**** SELECTED PASSAGE ****

Thursday, 29 January 2015

Zontar, the Thing from Venus

More delirum beamed from the dustbin of satellite television and today I watched Larry Buchanan's 1966 TV film Zontar, the Thing from Venus. One for the trash aficionados, with its stilted line readings, flat direction and a NASA mission control room that would disgrace a school play. Not without its own peculiar charm, although the highlight of the film came in the opening credits when I spotted S.F. Brownrigg's name on sound duties. Curiously though, about 29mins in, and for no explicable reason, was a very fleeting shot of a scantily clad female. Zontar-a-go-go as it were... Incidentally, I was looking for a trailer over on a youtube as a taster for the film, and found one of those video reviews, in which the presenter declares the film was directed by Larry Cohen - which is probably the worst thing Larry Cohen has ever been accused of...

Wednesday, 28 January 2015

Bloody Pit of Horror

I've been slumming it lately, film wise, with one of the backwater TV channels broadcast over here - InformationTV, which among other things shows greyhound racing, programmes for caravan enthusiasts (?), and some interesting public domain curios - albeit, in absolutely appalling condition - think of those Mill Creek boxsets and you're close... Earlier today I caught Bloody Pit of Horror, which I'm a little ashamed to say I hadn't seen before. Despite Frank Henenlotter's enthusiasm for the film, I though it was a bit of a bore until the third act when the film shifts up a gear and Mickey Hargitay gleefully runs amok in his torture dungeon administering all sorts of elaborate Inquisition-style abuse, which goes someway to make amends for the bland cast, horrid art direction and the wildly inappropriate loungy, big band jazz soundtrack... Watching the film I was imagining Hargitay chasing Jayne Mansfield around the Pink Palace dressed as the Avenger, but they were divorced before the film went into production...

Monday, 26 January 2015

Naked City

There are 138 episodes in the Naked City boxset, and I've just watched 3 of them... I've had this substantial 29-disc boxset for some time now, but I'm in a noir mood at the moment and time seemed right to indulge. I've only just scratched the surface of this gritty late '50/early '60's police series but it already fits like a comfortable shoe, the stories are tight and economical and the NYC locations are tremendous - a brutal, unforgiving metropolis peopled by men wearing trench coats lined with guilt and hats hiding their eyes...

**** EXTRACTED RECORDS ****

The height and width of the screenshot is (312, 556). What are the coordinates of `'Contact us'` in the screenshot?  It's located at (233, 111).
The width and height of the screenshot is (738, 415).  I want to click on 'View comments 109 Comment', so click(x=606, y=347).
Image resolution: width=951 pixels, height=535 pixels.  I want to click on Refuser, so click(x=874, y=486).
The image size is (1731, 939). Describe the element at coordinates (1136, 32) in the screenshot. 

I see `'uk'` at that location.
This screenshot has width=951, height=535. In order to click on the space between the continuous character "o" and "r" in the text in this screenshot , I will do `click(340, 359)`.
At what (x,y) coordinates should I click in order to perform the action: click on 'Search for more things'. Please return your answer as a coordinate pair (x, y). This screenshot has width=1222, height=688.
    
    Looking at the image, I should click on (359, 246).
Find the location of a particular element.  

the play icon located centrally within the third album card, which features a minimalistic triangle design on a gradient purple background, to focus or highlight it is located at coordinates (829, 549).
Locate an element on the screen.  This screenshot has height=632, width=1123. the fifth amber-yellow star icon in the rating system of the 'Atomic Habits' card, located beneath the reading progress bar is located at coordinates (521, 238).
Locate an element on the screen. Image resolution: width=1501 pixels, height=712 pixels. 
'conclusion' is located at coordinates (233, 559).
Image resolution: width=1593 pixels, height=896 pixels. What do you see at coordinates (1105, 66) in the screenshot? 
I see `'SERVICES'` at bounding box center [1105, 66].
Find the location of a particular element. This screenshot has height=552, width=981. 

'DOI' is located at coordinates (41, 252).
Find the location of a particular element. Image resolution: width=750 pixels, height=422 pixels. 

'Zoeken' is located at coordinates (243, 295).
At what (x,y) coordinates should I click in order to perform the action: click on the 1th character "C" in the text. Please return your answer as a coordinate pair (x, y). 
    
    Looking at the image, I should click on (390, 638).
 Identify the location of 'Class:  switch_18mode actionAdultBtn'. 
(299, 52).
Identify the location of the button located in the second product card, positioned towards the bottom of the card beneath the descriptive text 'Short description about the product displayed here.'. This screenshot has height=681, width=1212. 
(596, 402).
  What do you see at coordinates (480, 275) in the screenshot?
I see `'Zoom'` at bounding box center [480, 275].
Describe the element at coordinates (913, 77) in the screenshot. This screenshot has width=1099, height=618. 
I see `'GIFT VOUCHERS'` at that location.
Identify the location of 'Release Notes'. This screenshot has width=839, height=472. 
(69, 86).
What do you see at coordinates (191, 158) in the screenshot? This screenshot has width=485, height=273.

****

• WHAT YOU NEED TO DO
1. Name every person mentioned in the film blog.
2. Pick up the film blog right after the last sentence of its Naked City entry.

• PER-TASK ANSWERS
1. Larry Buchanan, S.F. Brownrigg, Larry Cohen, Frank Henenlotter, Mickey Hargitay, Jayne Mansfield

2.
Saturday, 24 January 2015

Alexander Nevsky

Just watched Eisenstein's 1938 sound film Alexander Nevsky... Leaving aside the thorny issue of state sponsored propaganda, the film remains an incredibly thrilling spectacle, as 13th century warrior-Prince Alexander answers the call from Mother Russia to defend her land against invading Germans (who think nothing of throwing Russian infants onto bonfires). The film's most famous section, the ice battle, where swirling masses of Russians and Germans clash on a frozen tundra is hugely exciting stuff; Eisenstein falling back on techniques he mastered with his silent films - the under-cranked camera, the rapid-fire cuts, creates a sequence of tremendous sweep and motion. Watching the film, I see echoes of Alexander Nevsky in later historical epics like Doctor Zhivago, Andrei Rublev, Conan the Barbarian and Kingdom of Heaven. And I'd like to think that John Ford saw a print of this at Fox and admired Eisenstein's massive monochrome skies...

Friday, 23 January 2015

Edgar Froese

News just filtering thru to me that Edgar Froese of Tangerine Dream passed away on the 20th at the age of 70. I've been a massive Tangerine Dream fan since my teens when I used to listen to Alpha Centauri in my bedroom with the lights off (it probably has the eeriest opening to any album ever). Tangerine Dream's sound eventually mutated (diluted?) into a more muzak-sounding new age style from the mid-80's onward, but everything up to 1984's Poland is superb. Froese's solo albums - at least the ones he recorded for Virgin remain essential for any classic era-TD fan. Froese's unexpected death must now surely close the chapter on Tangerine Dream...

It Came from Connemara!!

I was the biggest producer in Ireland at that time”, chuckles Roger Corman in the affectionate hour long documentary It Came from Connemara!! which I caught yesterday. This film tells the unlikely but fascinating story of Roger Corman setting up a film studio in Connemara in the mid-90’s, a largely rural, Gaelic-speaking region of the West of Ireland. Ever the shrewd business man, Corman was attracted to Ireland for the cheap production costs and generous grants the government of the day were offering to promote film-making. In the five years or so of activity, Corman's factory churned out a considerable stream of low-budget horror, sci-fi and action pics before the market for cheap video fodder began to dry up and Corman upped sticks and moved on. The documentary gathers together a number of cast and crew members that worked at the studio (incl Corbin Bernsen who starred in Spacejacked, and James Brolin who directed Flashpoint, both films from 1997) and despite the long hours and low wages, what emerges from the film is how much fun the experience was and what an invaluable training ground it proved to be. And happily, the studio is today now home to another film production company.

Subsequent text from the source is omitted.